- ACTIVITY: The range runs from the line containing "Here (160, 109)" through the last line of the material below; retype it exactly, leaving out the pictures.

- DATA FOR REVIEW:
+ + + + +

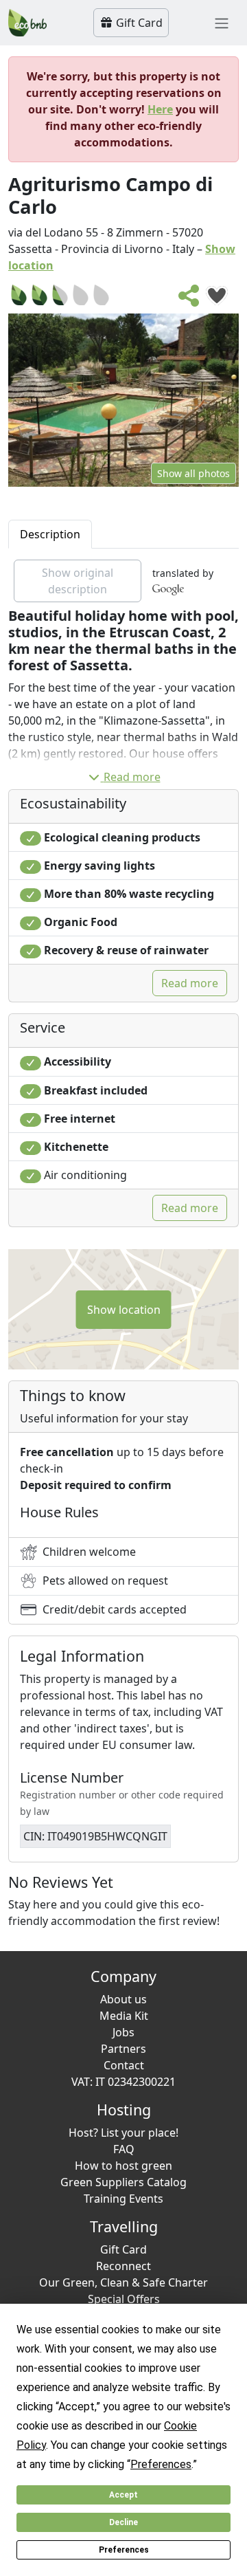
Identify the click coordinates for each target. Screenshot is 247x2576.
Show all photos (193, 473)
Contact (124, 2065)
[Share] (189, 299)
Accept (123, 2495)
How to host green (123, 2165)
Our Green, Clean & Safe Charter (123, 2282)
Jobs (123, 2032)
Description (50, 534)
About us (123, 1999)
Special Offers (124, 2299)
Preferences (124, 2550)
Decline (123, 2522)
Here (160, 109)
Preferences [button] (160, 2464)
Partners (123, 2048)
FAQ (123, 2149)
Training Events (123, 2198)
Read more (132, 776)
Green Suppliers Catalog (123, 2182)
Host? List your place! (123, 2132)
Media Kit (123, 2015)
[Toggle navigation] (221, 22)
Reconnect (123, 2266)
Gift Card (138, 22)
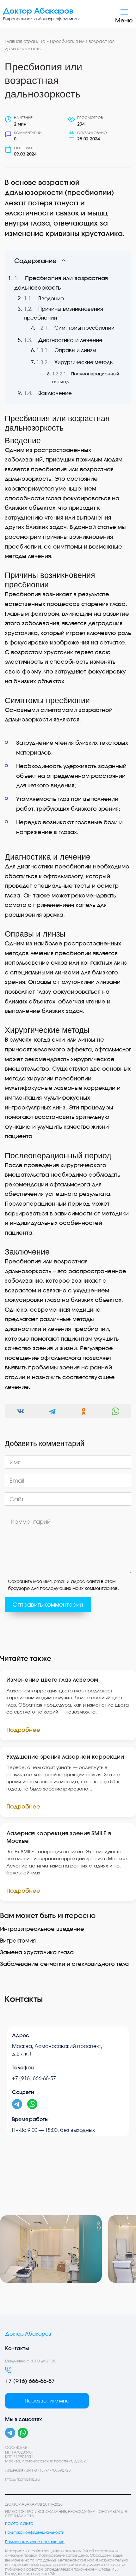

+ + + + +

- RESPONSE TO THIS TASK:
Here (160, 109)
Preferences [button] (160, 2464)
Partners (123, 2048)
FAQ (123, 2149)
Training Events (123, 2198)
Read more (132, 776)
Green Suppliers Catalog (123, 2182)
Host? List your place! (123, 2132)
Media Kit (123, 2015)
[Toggle navigation] (221, 22)
Reconnect (123, 2266)
Gift Card (138, 22)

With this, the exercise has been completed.